里山スケッチ

育む手、田畑のかおり

稲を乾燥させるためのほんにょ作り。東北本線が通る

 いにしえ人は、「リッリッリッ」と鳴くツヅレサセコオロギの声を、「肩刺せ、すそ刺せ、つづれ刺せ」(冬に着る着物を繕って備えるように)と聞きなした。秋分を過ぎて寒露を迎え、越冬地を目指すマガンの群れが寒空を渡る。コオロギから衣替えの季節を教わり、マガンから冬が近づいていることを知った。

 栗駒山(須川岳)や焼石岳の頂が色づく頃、県南地域は稲刈りの真っ最中。
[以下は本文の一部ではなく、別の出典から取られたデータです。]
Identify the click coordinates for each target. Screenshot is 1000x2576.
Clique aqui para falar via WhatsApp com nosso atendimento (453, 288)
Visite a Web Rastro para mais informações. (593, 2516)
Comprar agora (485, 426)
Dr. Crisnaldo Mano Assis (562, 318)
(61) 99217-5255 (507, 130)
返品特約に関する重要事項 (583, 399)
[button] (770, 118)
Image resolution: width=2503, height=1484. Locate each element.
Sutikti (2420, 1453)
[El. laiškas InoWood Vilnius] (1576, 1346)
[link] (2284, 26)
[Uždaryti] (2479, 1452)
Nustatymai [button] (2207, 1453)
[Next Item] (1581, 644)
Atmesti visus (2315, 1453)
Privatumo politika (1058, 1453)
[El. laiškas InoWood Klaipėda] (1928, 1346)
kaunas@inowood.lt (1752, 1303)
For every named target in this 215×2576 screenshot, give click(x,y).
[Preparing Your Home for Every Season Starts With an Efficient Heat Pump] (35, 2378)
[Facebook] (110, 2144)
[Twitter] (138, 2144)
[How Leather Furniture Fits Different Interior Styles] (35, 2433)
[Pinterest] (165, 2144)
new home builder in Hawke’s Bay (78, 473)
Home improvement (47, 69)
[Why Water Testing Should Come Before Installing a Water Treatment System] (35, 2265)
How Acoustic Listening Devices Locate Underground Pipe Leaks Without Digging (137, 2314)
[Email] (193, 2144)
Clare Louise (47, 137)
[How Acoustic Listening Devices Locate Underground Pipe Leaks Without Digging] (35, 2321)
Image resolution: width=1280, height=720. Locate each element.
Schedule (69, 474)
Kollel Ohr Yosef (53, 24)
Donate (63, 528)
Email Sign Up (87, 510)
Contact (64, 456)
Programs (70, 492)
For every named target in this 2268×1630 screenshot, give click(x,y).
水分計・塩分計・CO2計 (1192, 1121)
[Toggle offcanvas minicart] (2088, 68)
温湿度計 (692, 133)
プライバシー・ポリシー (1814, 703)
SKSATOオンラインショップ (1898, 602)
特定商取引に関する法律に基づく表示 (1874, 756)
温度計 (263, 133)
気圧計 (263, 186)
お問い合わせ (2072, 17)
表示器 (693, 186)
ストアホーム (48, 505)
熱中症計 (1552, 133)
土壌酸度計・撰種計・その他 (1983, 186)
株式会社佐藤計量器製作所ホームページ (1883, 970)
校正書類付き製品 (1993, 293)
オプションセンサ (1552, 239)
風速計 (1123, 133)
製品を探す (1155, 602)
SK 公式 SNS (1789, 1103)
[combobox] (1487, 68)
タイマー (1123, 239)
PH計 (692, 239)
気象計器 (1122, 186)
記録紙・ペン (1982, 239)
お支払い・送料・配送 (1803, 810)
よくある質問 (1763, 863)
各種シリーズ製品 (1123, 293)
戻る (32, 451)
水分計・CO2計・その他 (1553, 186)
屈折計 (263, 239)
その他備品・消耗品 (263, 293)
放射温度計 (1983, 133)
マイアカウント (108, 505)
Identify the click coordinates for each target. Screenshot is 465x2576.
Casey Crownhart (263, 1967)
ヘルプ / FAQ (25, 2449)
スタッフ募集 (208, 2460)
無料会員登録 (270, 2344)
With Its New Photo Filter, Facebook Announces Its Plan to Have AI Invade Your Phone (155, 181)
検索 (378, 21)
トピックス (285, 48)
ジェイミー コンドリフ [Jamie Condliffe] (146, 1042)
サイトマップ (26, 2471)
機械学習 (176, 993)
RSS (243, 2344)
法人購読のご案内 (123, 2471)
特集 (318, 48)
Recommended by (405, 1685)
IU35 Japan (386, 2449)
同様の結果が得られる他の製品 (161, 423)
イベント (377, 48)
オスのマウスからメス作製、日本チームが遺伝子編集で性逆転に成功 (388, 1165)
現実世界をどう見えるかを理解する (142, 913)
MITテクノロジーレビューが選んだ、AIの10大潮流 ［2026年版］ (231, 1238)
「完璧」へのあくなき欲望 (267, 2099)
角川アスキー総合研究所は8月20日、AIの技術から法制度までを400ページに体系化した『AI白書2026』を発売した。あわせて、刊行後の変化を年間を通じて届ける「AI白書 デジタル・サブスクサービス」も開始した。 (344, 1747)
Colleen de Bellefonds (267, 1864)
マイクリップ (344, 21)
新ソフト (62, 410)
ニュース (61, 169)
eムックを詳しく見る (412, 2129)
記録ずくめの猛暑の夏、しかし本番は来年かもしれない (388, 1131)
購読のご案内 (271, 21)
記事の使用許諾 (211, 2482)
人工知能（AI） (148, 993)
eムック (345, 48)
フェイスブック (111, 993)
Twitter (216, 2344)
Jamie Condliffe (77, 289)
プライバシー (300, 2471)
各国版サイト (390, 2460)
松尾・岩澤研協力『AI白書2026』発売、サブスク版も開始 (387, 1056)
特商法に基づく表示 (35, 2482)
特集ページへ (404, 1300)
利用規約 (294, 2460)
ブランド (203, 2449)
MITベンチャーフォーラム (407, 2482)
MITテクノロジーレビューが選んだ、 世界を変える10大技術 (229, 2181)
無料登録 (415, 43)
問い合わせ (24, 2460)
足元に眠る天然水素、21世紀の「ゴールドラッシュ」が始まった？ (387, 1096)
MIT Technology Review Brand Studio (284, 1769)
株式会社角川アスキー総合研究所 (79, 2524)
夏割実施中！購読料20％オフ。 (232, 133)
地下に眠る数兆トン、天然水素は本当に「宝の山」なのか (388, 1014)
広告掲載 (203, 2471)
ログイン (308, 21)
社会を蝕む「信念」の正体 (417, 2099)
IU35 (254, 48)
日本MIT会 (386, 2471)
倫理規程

今秋は台風が多く、田がぬかるんで作業は難航した。稲穂が寝そべってしまう前に刈り取りたいところ。農家同士の協力、結束により収穫が進む。雨上がりに懸かる虹へ、しばらく晴れてほしいと切なる願いが募った。

 雪解け後の田起こしから収穫まで、窓辺から、車窓から、県南地域ではなじみ深い田園風景。地域に住まい、その生業に少しでも携われば、作物を手塩にかける苦労と喜びを実感できる。ほぼ全ての食品の元は、自然と人が育て上げた命。「いただきます」の感謝の思いも深みを増すだろう。